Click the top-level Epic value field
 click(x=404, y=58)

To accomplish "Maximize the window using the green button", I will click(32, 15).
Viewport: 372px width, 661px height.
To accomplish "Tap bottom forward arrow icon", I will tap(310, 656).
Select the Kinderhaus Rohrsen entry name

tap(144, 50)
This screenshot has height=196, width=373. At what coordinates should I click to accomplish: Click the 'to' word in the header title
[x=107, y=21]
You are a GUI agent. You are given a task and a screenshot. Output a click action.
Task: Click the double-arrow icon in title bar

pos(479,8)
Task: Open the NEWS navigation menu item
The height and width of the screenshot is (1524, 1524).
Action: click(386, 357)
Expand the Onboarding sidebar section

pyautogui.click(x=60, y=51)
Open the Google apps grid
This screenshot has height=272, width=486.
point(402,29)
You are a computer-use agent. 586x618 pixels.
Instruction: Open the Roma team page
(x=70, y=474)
--------------------
* **Your instructions**
Line for line, the material above should be repeated exactly.

* **Task response**
Click the top-level Epic value field
 click(x=404, y=58)

To accomplish "Maximize the window using the green button", I will click(32, 15).
Viewport: 372px width, 661px height.
To accomplish "Tap bottom forward arrow icon", I will tap(310, 656).
Select the Kinderhaus Rohrsen entry name

tap(144, 50)
This screenshot has height=196, width=373. At what coordinates should I click to accomplish: Click the 'to' word in the header title
[x=107, y=21]
You are a GUI agent. You are given a task and a screenshot. Output a click action.
Task: Click the double-arrow icon in title bar

pos(479,8)
Task: Open the NEWS navigation menu item
The height and width of the screenshot is (1524, 1524).
Action: click(386, 357)
Expand the Onboarding sidebar section

pyautogui.click(x=60, y=51)
Open the Google apps grid
This screenshot has height=272, width=486.
point(402,29)
You are a computer-use agent. 586x618 pixels.
Instruction: Open the Roma team page
(x=70, y=474)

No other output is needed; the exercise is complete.